Aetherworks Marvel is getting all the press in Standard, but don’t overlook Eldritch Evolution! Ross Merriam scopes out a surprising toolbox version from an Invitational Qualifier!

Remember Eldritch Evolution? Pepperidge Farm remembers.

Well, them and Seth Nelson. While the rest of us have been lamenting how stale Standard is and how unfun Aetherworks Marvel is, Seth was brewing a sweet little number that has to be impossibly difficult to play against.

Has there ever been a deck in Standard with eight creature tutors? Eight is a lot.

Per usual, those creature tutors find or sacrifice an array of value creatures. Most of them are meant as sacrifice fodder for Eldritch Evolution, so they are lower on the curve, like Primal Druid, Pilgrim’s Eye, and Filigree Familiar.

This leads to some deceptively aggressive starts for the deck. For example, I imagine the “Primal Druid into Eldritch Evolution for a Thought-Knot Seer, follow up with a five-drop” curve is very potent regardless of the matchup, and it started with a 0/3 on turn 2, so you can easily shift gears and play more defensively should the game state call for it.

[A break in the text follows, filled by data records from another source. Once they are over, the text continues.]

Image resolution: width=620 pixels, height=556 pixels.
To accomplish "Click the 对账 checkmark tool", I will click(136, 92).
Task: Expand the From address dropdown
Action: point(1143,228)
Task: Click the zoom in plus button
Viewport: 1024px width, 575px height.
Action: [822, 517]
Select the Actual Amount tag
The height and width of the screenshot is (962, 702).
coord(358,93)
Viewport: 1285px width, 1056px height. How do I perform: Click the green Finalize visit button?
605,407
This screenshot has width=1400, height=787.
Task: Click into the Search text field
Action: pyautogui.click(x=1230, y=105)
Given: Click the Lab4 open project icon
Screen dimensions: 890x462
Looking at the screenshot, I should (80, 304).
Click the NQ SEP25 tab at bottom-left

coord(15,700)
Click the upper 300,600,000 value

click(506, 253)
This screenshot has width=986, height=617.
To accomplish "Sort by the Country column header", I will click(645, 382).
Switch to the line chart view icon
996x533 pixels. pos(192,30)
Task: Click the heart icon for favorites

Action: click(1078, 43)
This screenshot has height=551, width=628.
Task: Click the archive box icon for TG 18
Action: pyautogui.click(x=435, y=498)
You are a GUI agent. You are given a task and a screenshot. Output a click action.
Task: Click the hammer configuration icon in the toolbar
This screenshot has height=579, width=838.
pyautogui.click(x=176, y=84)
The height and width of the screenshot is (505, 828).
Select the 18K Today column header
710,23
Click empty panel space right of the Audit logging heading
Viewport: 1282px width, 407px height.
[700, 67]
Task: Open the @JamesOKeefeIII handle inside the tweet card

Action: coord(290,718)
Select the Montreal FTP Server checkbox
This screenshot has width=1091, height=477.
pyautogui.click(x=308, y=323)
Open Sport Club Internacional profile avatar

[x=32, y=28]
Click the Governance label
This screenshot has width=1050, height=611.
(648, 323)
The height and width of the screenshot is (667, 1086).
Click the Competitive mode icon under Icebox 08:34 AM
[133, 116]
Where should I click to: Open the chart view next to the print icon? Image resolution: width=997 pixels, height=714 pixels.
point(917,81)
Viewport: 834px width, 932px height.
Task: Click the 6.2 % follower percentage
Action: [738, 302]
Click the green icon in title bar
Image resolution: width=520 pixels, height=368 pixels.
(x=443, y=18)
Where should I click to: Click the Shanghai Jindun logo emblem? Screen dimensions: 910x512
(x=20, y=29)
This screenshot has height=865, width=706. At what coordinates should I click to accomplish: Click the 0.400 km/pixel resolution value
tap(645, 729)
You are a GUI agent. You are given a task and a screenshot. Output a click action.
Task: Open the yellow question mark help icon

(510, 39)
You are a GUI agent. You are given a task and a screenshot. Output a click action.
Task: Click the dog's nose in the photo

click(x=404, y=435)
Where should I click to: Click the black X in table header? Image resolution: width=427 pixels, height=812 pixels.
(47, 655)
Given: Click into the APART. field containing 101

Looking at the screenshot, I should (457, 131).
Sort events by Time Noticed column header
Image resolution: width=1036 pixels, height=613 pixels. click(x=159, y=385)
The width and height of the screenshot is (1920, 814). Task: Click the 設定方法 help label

The amount of value this deck provides, along with the presence of Traverse the Ulvenwald as a means to create added threat density, means that you can go long in attrition games as well. And, of course, a deck with eight creature tutors is going to have some sort of combo action, and we see the Eldrazi Displacer / Brood Monitor / Zulaport Cutthroat combo on display here.

With so many customizable slots and so many different plans, this is a deck that no one can properly prepare for. You can play every game in a match differently based on how your opponent approaches the matchup, always keeping them off-balance and blunting the effectiveness of their cards.

You can also customize it to any metagame by switching around the toolbox. Outside of the early value creatures, the Thought-Knot Seers, and the combo pieces, I don’t see anything as being essential. The one thing you do have to keep watch over is your curve. Eldritch Evolution, like Birthing Pod before it, is a very curve-sensitive card, so you need to be vigilant when tweaking the deck and sideboarding.

I’m a huge fan of creature-based combo decks because, unlike spell-based combo, when things don’t come together, you can still attack. Often opponents overprepare for the combo, thinking that your aggro plan is too anemic to work, which of course makes it more potent. Moreover, Eldritch Evolution is one of the cards that most benefits from more sets being added to Standard; you need the right collection of pieces for a given metagame or the entire toolbox is bunk.

So keep an eye out for this one and Eldritch Evolution in general. It’s a powerful card still looking for a home, and if and when it finds one, it can make some waves.